9. Right to Erasure: Technical Process

When we receive a verified erasure request (GDPR Art. 17, or equivalent under CCPA § 1798.105), we will complete the following within 7 working days of verification:

  1. PostHog: delete the person profile associated with your email address and distinct_id via the PostHog person deletion API. This removes all event data linked to your identity.
  2. Brevo: delete your contact record from all QSECDEF lists (#43, #50, #40) via the Brevo contacts API. This removes your email address, attributes, and list memberships.
  3. Cloudflare / server logs: Cloudflare access logs cycle automatically per Cloudflare's retention schedule (7 days for standard plans). No manual deletion action is required or possible for standard CDN logs.
  4. QSECDEF membership database: if you have a membership record in any local or Cloudflare D1 database, your record will be deleted.
  5. Stripe: if you have made a payment, Stripe holds transaction records as an independent controller. Payment records are subject to Stripe's own data retention obligations (including financial regulation requirements that may require Stripe to retain transaction records for up to 7 years). We will instruct Stripe to delete any non-legally-required personal data. You may also contact Stripe directly at stripe.com/privacy.

After completion, we will send you a confirmation email stating that the deletion is complete. We retain only a minimum audit log: "Deletion requested: [DATE]. Deletion completed: [DATE]." This log contains only the dates, not your personal data, and is retained for 36 months for regulatory defensibility under GDPR Art. 30.

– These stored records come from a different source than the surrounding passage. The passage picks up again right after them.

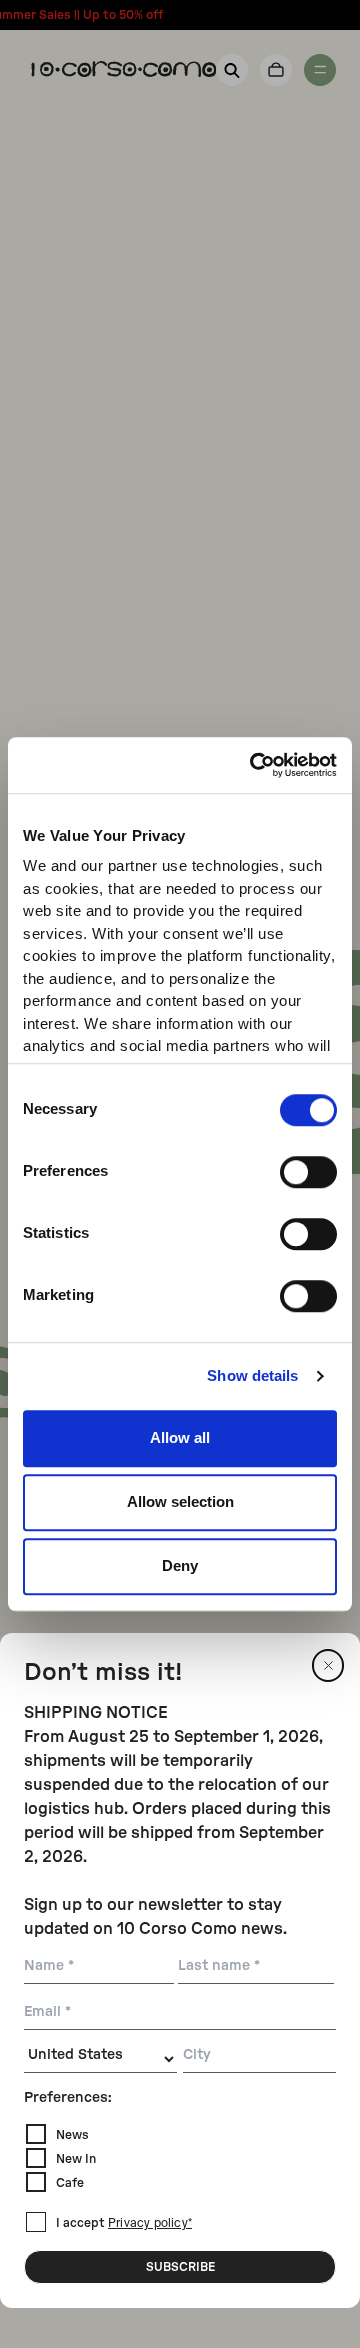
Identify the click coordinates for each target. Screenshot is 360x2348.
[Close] (328, 1665)
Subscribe (180, 2267)
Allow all (180, 1437)
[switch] (308, 1172)
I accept (124, 2223)
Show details (252, 1375)
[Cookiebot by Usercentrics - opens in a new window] (254, 765)
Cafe (70, 2183)
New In (76, 2159)
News (72, 2135)
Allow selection (180, 1501)
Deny (180, 1565)
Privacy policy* (150, 2224)
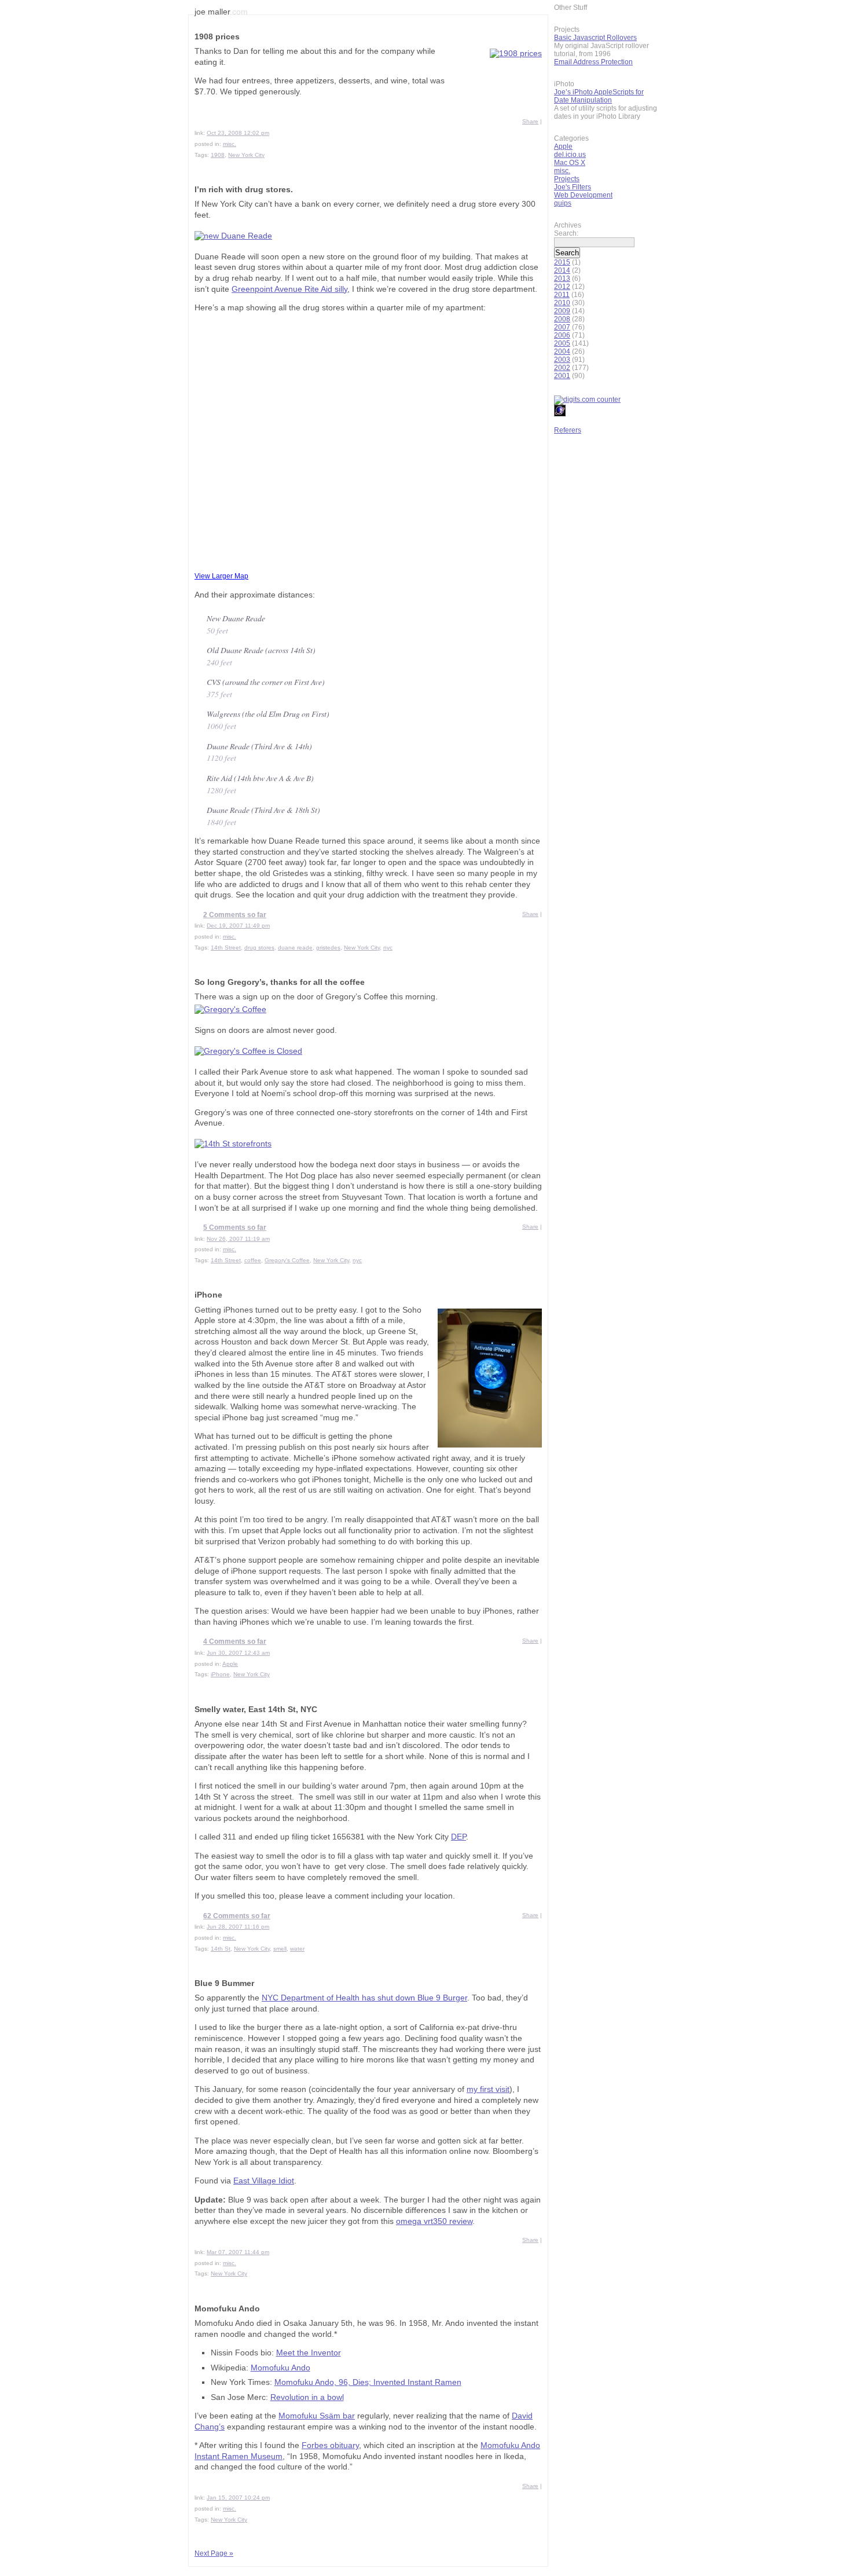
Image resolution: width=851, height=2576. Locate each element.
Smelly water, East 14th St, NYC (256, 1709)
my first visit (488, 2089)
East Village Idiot (263, 2180)
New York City (246, 155)
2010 (562, 303)
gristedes (328, 947)
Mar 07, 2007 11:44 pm (238, 2252)
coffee (252, 1260)
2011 (562, 295)
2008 (562, 319)
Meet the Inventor (308, 2352)
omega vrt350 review (434, 2221)
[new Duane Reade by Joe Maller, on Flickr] (233, 236)
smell (280, 1948)
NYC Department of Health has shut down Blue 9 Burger (364, 1998)
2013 (562, 278)
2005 (562, 343)
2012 (562, 287)
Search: (566, 233)
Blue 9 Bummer (224, 1983)
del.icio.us (570, 155)
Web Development (583, 195)
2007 (562, 327)
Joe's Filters (572, 187)
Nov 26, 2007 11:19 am (238, 1239)
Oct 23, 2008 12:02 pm (238, 133)
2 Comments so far (234, 915)
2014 (562, 270)
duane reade (295, 947)
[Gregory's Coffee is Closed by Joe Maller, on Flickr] (248, 1051)
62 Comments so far (236, 1916)
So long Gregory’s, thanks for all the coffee (280, 982)
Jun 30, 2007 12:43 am (238, 1653)
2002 (562, 368)
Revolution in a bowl (307, 2397)
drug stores (259, 947)
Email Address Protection (593, 62)
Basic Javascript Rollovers (595, 38)
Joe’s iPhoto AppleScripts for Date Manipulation (599, 96)
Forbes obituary (330, 2445)
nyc (388, 947)
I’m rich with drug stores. (244, 189)
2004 (562, 351)
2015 (562, 262)
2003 (562, 360)
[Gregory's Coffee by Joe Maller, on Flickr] (230, 1009)
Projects (566, 179)
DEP (458, 1837)
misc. (229, 144)
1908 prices (217, 36)
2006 (562, 335)
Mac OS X (569, 163)
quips (562, 203)
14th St (220, 1948)
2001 (562, 376)
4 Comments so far (234, 1641)
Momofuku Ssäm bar (316, 2416)
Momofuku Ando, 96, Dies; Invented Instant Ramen (367, 2382)
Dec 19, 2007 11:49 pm (238, 925)
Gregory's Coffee (287, 1260)
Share (530, 121)
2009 (562, 311)
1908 (218, 155)
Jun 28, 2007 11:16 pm (238, 1926)
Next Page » (214, 2553)
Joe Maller (221, 11)
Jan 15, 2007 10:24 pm (238, 2497)
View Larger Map (221, 576)
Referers (567, 430)
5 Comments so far (234, 1227)
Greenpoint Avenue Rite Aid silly (289, 289)
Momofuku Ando (227, 2308)
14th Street (226, 947)
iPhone (208, 1295)
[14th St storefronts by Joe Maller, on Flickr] (233, 1143)
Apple (230, 1664)
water (297, 1948)
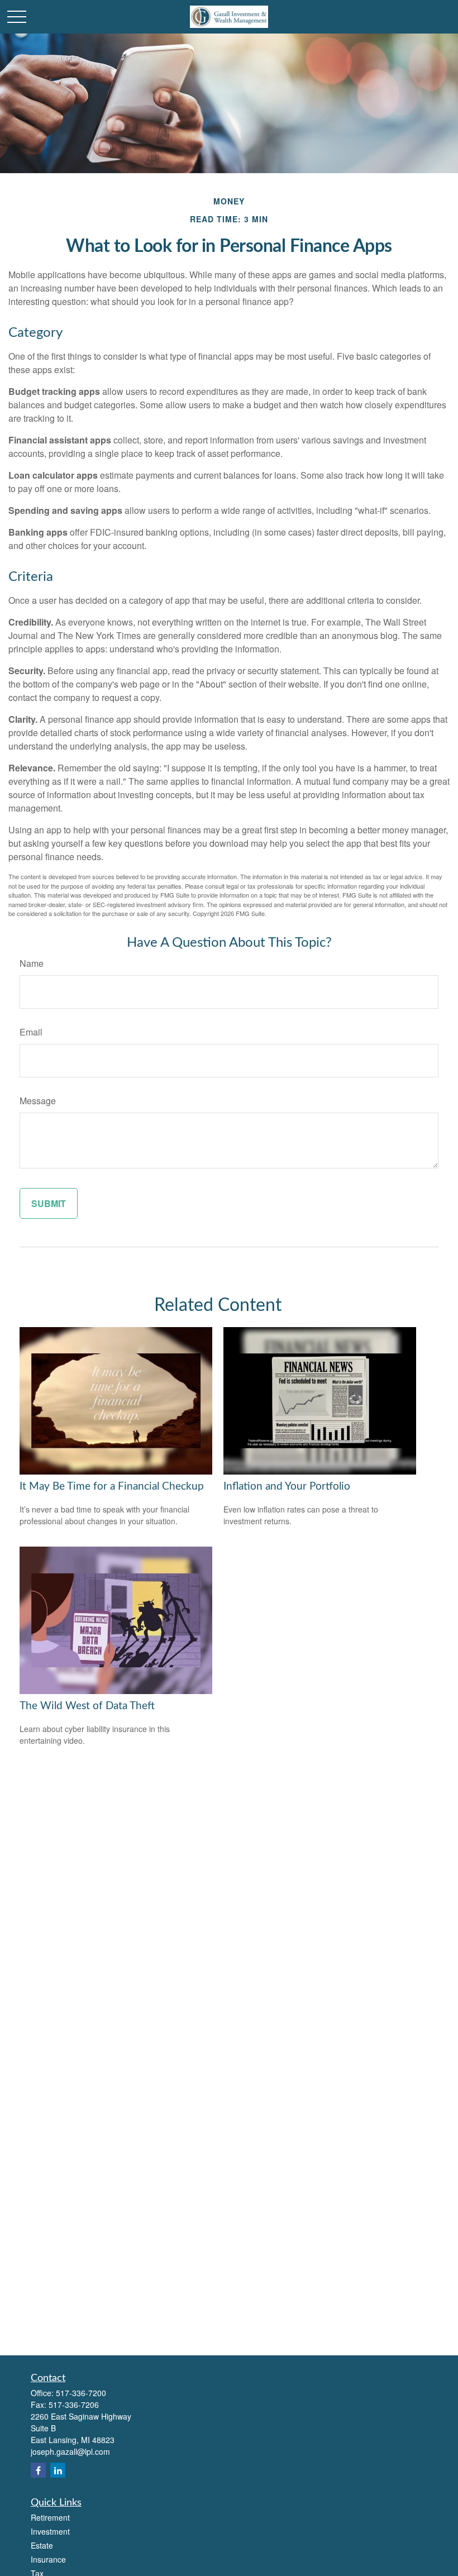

10. International Data Transfers

We are a United Kingdom company and operate under UK GDPR (for UK data subjects) and EU GDPR (for EU/EEA data subjects). Where we transfer personal data outside the UK or EEA, we rely on the following safeguards under GDPR Chapter V (Arts. 44-49):

  • PostHog Inc. (US): Standard Contractual Clauses (EU Commission Implementing Decision (EU) 2021/914), Controller to Processor, Module 2.
  • Cloudflare Inc. (US): Standard Contractual Clauses. Cloudflare has published a GDPR-compliant Data Processing Addendum incorporating SCCs.
  • Stripe Inc. (US): Standard Contractual Clauses. Stripe Payments Europe Ltd (Ireland) is the primary contracting entity for EU/UK transactions.
  • Brevo / Sendinblue SAS (France): no transfer outside the EEA for the primary processing. Sub-processors may be located in third countries; Brevo's DPA and sub-processor list govern those transfers.

For UK data subjects, we apply the UK International Data Transfer Agreement (UK IDTA) or the UK Addendum to the EU SCCs where required by the UK GDPR framework, in place of or in addition to the EU SCCs above.

11. Children's Data

Our services are directed at professionals and organisations. We do not knowingly collect personal data from individuals under the age of 16. If you believe we have inadvertently collected data from a minor, please contact us at info@qsecdef.com and we will delete it promptly.

12. Changes to This Policy

We may update this privacy policy when our data processing activities change, when new third-party services are introduced, or when regulatory requirements change. Changes will be posted on this page with an updated "last updated" date. For material changes, we will notify active subscribers by email. We will not reduce your rights under this policy without your explicit consent.